*問題は、「早慶大受験・正誤判定新研究106(問56)」で確認してください。
問56 正解は➋。
問われているのは北山文化(→➋)であるのに対して、➊は鎌倉文化、➌は東山文化、➍は戦国期の文化についての説明になっている。
中世の文化に関する事項が時代順に並び、またすべて正しい文章なので、文章➊~➍は知識の再確認にも役立つ。
ここでは、➊と➌に登場する有職故実書(ゆうそくこじつしょ)について整理しておこう。
【代表的な有職故実書】
■『江家次第』(ごうけしだい)
著者の大江匡房(まさふさ)(1041~1111)は、後三条天皇に登用され、記録荘園券契所の寄人などを務めた。
■『禁秘抄』(→➊)
著者は、父である後鳥羽上皇とともに討幕計画を進め、承久の乱後に佐渡に流された順徳上皇(1197~1242)。

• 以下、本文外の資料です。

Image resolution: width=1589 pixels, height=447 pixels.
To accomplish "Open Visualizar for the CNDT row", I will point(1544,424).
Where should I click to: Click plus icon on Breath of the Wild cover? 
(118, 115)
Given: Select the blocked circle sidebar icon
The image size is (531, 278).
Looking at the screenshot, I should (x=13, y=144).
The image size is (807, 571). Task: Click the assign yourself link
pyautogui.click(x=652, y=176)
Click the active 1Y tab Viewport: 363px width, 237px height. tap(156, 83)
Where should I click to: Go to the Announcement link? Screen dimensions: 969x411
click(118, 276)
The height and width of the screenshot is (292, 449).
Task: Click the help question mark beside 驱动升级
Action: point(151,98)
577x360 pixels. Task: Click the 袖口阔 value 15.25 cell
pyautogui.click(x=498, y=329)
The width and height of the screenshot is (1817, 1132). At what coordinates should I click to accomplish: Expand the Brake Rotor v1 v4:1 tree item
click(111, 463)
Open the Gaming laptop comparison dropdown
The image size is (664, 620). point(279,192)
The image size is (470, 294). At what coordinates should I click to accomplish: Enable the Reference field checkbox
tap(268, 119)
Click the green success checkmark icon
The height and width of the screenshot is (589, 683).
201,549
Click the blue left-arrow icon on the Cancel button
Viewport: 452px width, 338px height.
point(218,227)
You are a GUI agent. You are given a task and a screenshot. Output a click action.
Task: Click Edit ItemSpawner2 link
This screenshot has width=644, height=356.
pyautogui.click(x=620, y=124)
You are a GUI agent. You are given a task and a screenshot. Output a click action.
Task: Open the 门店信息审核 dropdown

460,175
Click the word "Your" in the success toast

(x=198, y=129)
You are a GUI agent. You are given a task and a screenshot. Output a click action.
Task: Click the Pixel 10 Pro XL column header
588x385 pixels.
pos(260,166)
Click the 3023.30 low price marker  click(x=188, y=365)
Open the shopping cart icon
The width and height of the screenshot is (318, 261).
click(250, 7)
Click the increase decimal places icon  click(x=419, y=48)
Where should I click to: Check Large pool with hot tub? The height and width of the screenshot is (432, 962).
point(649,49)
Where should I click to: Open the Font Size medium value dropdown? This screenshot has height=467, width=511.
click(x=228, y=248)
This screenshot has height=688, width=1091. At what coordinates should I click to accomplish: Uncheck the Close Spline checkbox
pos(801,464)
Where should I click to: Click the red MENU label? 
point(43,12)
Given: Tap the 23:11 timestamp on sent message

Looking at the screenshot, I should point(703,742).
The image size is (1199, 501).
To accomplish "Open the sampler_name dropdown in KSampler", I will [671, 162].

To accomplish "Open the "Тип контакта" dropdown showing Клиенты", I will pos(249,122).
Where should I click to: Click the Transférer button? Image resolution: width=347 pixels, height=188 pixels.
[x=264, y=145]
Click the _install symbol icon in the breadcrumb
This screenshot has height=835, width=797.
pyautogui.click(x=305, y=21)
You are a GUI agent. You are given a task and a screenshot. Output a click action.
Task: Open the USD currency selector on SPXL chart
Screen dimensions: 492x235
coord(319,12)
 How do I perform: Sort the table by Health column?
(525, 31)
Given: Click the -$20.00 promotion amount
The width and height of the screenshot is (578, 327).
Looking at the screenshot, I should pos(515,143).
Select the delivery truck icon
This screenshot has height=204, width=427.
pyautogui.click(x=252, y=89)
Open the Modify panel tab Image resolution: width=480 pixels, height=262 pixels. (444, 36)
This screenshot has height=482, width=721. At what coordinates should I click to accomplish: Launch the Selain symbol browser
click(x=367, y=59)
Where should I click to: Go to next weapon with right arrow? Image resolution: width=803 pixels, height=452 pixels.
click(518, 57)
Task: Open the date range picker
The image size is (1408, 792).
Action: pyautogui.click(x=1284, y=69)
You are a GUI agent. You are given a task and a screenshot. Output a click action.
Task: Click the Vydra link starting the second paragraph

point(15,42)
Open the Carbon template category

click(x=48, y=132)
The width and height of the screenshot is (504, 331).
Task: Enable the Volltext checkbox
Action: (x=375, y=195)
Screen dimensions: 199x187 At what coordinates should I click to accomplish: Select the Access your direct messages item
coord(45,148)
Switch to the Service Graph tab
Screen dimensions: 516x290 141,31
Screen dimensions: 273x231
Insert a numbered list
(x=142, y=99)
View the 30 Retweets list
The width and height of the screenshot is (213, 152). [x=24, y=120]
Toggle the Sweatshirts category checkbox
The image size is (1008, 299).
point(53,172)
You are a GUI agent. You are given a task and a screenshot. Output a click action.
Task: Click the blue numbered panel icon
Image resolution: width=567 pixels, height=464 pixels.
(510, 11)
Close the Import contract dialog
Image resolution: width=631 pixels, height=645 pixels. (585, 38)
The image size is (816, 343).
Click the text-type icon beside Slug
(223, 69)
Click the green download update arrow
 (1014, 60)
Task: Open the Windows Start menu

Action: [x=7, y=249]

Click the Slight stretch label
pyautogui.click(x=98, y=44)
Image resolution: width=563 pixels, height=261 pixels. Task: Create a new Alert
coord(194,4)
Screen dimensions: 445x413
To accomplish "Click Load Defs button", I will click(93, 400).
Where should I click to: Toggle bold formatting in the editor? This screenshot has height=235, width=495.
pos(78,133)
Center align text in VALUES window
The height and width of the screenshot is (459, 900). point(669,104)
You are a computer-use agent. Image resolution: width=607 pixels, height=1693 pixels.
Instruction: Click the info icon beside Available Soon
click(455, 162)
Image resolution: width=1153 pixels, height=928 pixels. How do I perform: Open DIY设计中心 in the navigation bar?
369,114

執筆したのは天皇時代(1210~1221)のことで、そこには、朝廷の権威を幕府に示す意図もあったと考えられる。
■『建武年中行事』
著者は、建武の新政をおこなった後醍醐天皇(1288~1339)。
■『職原抄』
著者は、南朝側に立ち、『神皇正統記』(1339)を著したことで知られる北畠親房(1293~1354)。
■『公事根源』(→➌)
著者は、➌にあるとおり一条兼良。
兼良については、「早慶大受験・正誤判定新研究105(問55を考える)」でも触れている。